Aussie bobsledder sells swimwear to get to Pyeongchang

Hardluck bobsleigh stories are a dime a dozen in Pyeongchang, but one member of Australia's four-man team has developed a unique way to fund his way to the Olympics.

It's not easy getting a four-man bobsled team to the Olympics, especially if you come from a country that spends most of the northern hemisphere winter down at the beach.
But somehow, Australia's Hayden Smith has managed to make the two worlds meet.
The 25-year-old Sydneysider spends half of his year as an accountant and the other half selling swimming trunks to fund his bobsleigh team.

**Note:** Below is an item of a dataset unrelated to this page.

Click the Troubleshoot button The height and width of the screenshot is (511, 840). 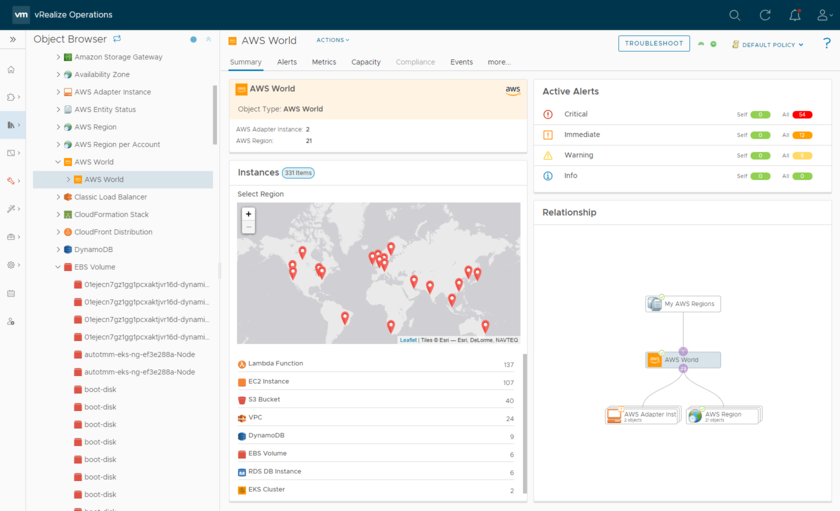pos(654,43)
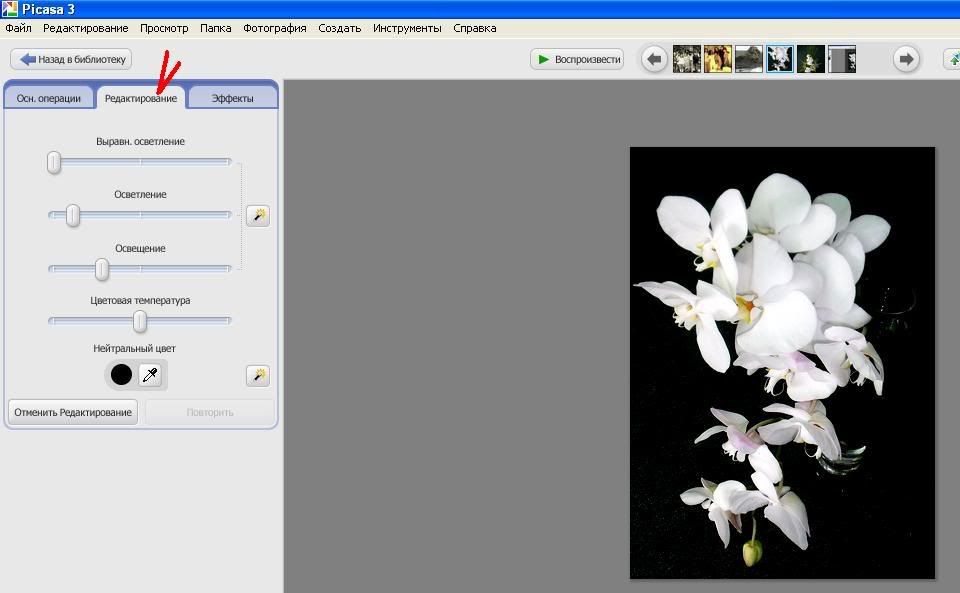Click auto-color magic wand beside Нейтральный цвет
This screenshot has width=960, height=593.
coord(258,376)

Smith founded the company, Banana Hammocks, in 2014, selling Speedo-style men's swimming trunks online. He says the money he has raised since then has been crucial to helping his team get to South Korea.

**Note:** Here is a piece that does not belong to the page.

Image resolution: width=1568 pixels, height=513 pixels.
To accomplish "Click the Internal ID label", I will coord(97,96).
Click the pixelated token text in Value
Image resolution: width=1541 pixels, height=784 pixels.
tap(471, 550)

"It's been a means to keep me on this journey," Smith said Friday, after his team's final training run. "Most of the new sleds that people are rocking here are around 100,000 euros (123,000 dollars) for the four-mans.
"For us, we just don't have that money. We are predominantly self-funded. We do get some help from the AOC (Australian Olympic Committee), which is massive, and a little bit from our federation.
"We do it on a shoestring and we make it stretch but our budgets would be a fraction of the cost of other teams that are here."
The dual business-athlete role does come with some distractions though. Smith is the main contact person on the company's website and still has to field orders now and then amidst training in Pyeongchang.
"I'm over here and I'm sending messages to mum and dad to ship off a pair of Banana Hammocks, it's very different that's for sure."
Smith holds the role of brakeman in Australia's four-man team, beside Lachlan Reidy, David Mari and driver Lucas Mata.
On Friday, the Australians clocked 50.64 seconds in their sixth and final run ahead of competition at the Olympic Sliding Centre. The time was over a second off the pace of the top contenders from Switzerland, Germany and Canada.
Reidy says that making the fourth and final run for the best 20 teams on Sunday with some personal bests in the first three rounds would be "huge."
"I think if we all work together as a team, we can do that," he says.
As for the Banana Hammock project, the team do wear them during sauna and spa sessions and they joke they want Smith to take the brand international, after the Olympics finishes of course.
"We're hopefully going to bring out a new range with some new designs and we'll go from there," Smith says, a little more circumspect.
"There are a lot of girls asking for a female line, but I haven't quite got a name yet. Maybe coconut hangers or mango hammocks, I don't know, we'll figure it out."